Information shown section start

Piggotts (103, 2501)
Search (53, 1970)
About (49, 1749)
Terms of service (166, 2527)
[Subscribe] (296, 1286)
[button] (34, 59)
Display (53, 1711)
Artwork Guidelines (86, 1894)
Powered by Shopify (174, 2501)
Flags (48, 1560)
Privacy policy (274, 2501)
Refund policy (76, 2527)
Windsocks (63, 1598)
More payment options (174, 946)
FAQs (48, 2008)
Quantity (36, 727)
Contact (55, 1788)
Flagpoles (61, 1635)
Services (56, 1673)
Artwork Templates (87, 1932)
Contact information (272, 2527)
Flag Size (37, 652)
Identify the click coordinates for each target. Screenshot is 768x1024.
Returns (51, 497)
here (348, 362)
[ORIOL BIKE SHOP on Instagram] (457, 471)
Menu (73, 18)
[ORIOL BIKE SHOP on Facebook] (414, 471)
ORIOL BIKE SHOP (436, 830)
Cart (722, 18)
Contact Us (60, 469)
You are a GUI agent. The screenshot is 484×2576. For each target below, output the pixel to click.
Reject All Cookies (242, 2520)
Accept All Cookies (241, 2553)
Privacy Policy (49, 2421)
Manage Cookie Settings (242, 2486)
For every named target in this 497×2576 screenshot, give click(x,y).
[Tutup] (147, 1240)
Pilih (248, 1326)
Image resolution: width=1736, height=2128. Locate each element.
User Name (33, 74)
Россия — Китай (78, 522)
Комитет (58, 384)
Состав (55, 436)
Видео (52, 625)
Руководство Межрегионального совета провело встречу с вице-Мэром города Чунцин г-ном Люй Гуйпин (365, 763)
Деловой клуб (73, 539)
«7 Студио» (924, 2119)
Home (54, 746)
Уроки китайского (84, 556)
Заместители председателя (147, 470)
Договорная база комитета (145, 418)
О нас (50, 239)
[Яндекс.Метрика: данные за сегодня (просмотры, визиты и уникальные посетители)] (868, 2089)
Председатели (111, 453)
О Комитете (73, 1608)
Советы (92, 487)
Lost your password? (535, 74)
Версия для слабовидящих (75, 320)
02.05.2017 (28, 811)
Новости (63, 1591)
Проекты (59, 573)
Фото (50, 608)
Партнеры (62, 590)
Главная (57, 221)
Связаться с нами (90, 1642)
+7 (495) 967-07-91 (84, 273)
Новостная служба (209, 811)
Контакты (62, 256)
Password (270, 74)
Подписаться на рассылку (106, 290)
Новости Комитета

Information shown section end

**Problem requirements**
I need all of the records above retyped exactly, please.

**Solved problem**
Piggotts (103, 2501)
Search (53, 1970)
About (49, 1749)
Terms of service (166, 2527)
[Subscribe] (296, 1286)
[button] (34, 59)
Display (53, 1711)
Artwork Guidelines (86, 1894)
Powered by Shopify (174, 2501)
Flags (48, 1560)
Privacy policy (274, 2501)
Refund policy (76, 2527)
Windsocks (63, 1598)
More payment options (174, 946)
FAQs (48, 2008)
Quantity (36, 727)
Contact (55, 1788)
Flagpoles (61, 1635)
Services (56, 1673)
Artwork Templates (87, 1932)
Contact information (272, 2527)
Flag Size (37, 652)
Identify the click coordinates for each target. Screenshot is 768x1024.
Returns (51, 497)
here (348, 362)
[ORIOL BIKE SHOP on Instagram] (457, 471)
Menu (73, 18)
[ORIOL BIKE SHOP on Facebook] (414, 471)
ORIOL BIKE SHOP (436, 830)
Cart (722, 18)
Contact Us (60, 469)
You are a GUI agent. The screenshot is 484×2576. For each target below, output the pixel to click.
Reject All Cookies (242, 2520)
Accept All Cookies (241, 2553)
Privacy Policy (49, 2421)
Manage Cookie Settings (242, 2486)
For every named target in this 497×2576 screenshot, give click(x,y).
[Tutup] (147, 1240)
Pilih (248, 1326)
Image resolution: width=1736, height=2128. Locate each element.
User Name (33, 74)
Россия — Китай (78, 522)
Комитет (58, 384)
Состав (55, 436)
Видео (52, 625)
Руководство Межрегионального совета провело встречу с вице-Мэром города Чунцин г-ном Люй Гуйпин (365, 763)
Деловой клуб (73, 539)
«7 Студио» (924, 2119)
Home (54, 746)
Уроки китайского (84, 556)
Заместители председателя (147, 470)
Договорная база комитета (145, 418)
О нас (50, 239)
[Яндекс.Метрика: данные за сегодня (просмотры, визиты и уникальные посетители)] (868, 2089)
Председатели (111, 453)
О Комитете (73, 1608)
Советы (92, 487)
Lost your password? (535, 74)
Версия для слабовидящих (75, 320)
02.05.2017 (28, 811)
Новости (63, 1591)
Проекты (59, 573)
Фото (50, 608)
Партнеры (62, 590)
Главная (57, 221)
Связаться с нами (90, 1642)
+7 (495) 967-07-91 (84, 273)
Новостная служба (209, 811)
Контакты (62, 256)
Password (270, 74)
Подписаться на рассылку (106, 290)
Новости Комитета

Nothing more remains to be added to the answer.